The required materials, less than 1 g of filament per marker, result in a device costing about two cents apiece. PLA can be sterilized [13] and reused. Additionally, the 3D printer is inexpensive, with prices ranging from 2,500, representing a one-time investment that is far lower than standard clinical equipment [14]. Given the modest upfront cost and low material expense, this process is both sustainable and cost-effective. By varying the material composition and placing material at well-defined intervals along the marker’s length, markers can be created for any brachytherapy applicator or needle size, allowing clinicians to better define dwell positions. It is important to note that hollow markers require non-continuous metal-infused PLA sections if MR image contrast is sought. Early prototypes featuring hollow copper PLA markers effectively shielded the MR contrast material from RF pulses, eliminating any potential visualization on MR images. Investigations into the clinical utility of CT contrast customization and MR contrast of these markers in interstitial brachytherapy will be the focus of future work.
Limitations
The findings of this study should be interpreted within the context of its defined experimental scope. All evaluations were performed in a controlled phantom environment, which enables reproducible comparison of imaging performance but does not capture the full complexity encountered during clinical interstitial brachytherapy procedures, including tissue heterogeneity, patient motion, and anatomical variability. MAR was not an available algorithm on our imaging units, so it was not used in this study. While inter-observer and intra-observer variability were not formally evaluated, we chose a methodology with fixed parameters to mitigate its influence on the results presented here.

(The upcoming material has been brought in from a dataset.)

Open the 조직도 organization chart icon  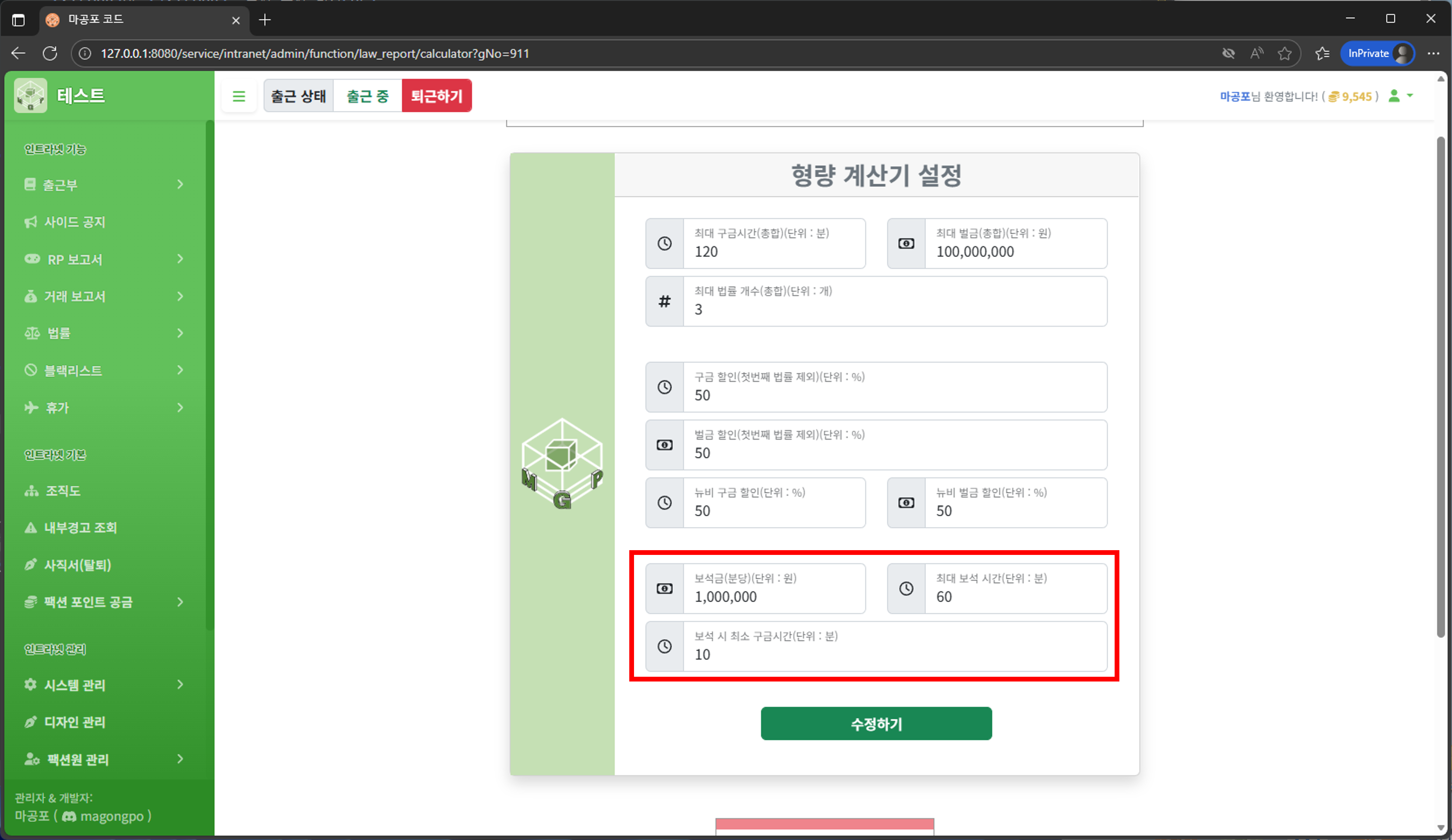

This work was intentionally focused on CT-based image quality metrics, with MR imaging included as an initial feasibility assessment. Comprehensive optimization of MR contrast behavior and detailed characterization across a broader range of pulse sequences were beyond the scope of this investigation and are planned for future studies.
Finally, sterility, mechanical robustness, dosimetric impact, and clinical workflow integration were not formally evaluated. Only a limited number of marker designs and material compositions were studied, and performance may vary with alternative geometries, filament formulations, or printer configurations. Although PLA materials can be sterilized and the markers were designed to be compatible with standard interstitial needles, clinical implementation would require additional quality control validation, including mechanical testing and testing under clinical use conditions.
Conclusions
The 3D-printed markers developed in this study are inexpensive and demonstrate improved imaging performance compared with standard brachytherapy markers, exhibiting higher CNR, lower CTMA, and visibility on both CT and MR imaging. Unlike commercially available markers, which are expensive and not MR-safe, these markers have the potential to improve the dwell position identification and the accuracy of interstitial brachytherapy implants, supporting more precise treatment planning, including MR-only workflows. The flexibility to vary material composition and structure enables customization for different applicators and needle sizes, allowing versatile clinical use across a range of scenarios. Combined with the low cost of the materials and the modest one-time investment in a 3D printer, this approach is both accessible and sustainable for routine clinical practice. Future work will focus on (1) evaluating the clinical utility of these markers in patient procedures, (2) optimizing their design for broader adoption in interstitial brachytherapy, and (3) expanding on the feasibility data presented in this manuscript through an MRI-focused study.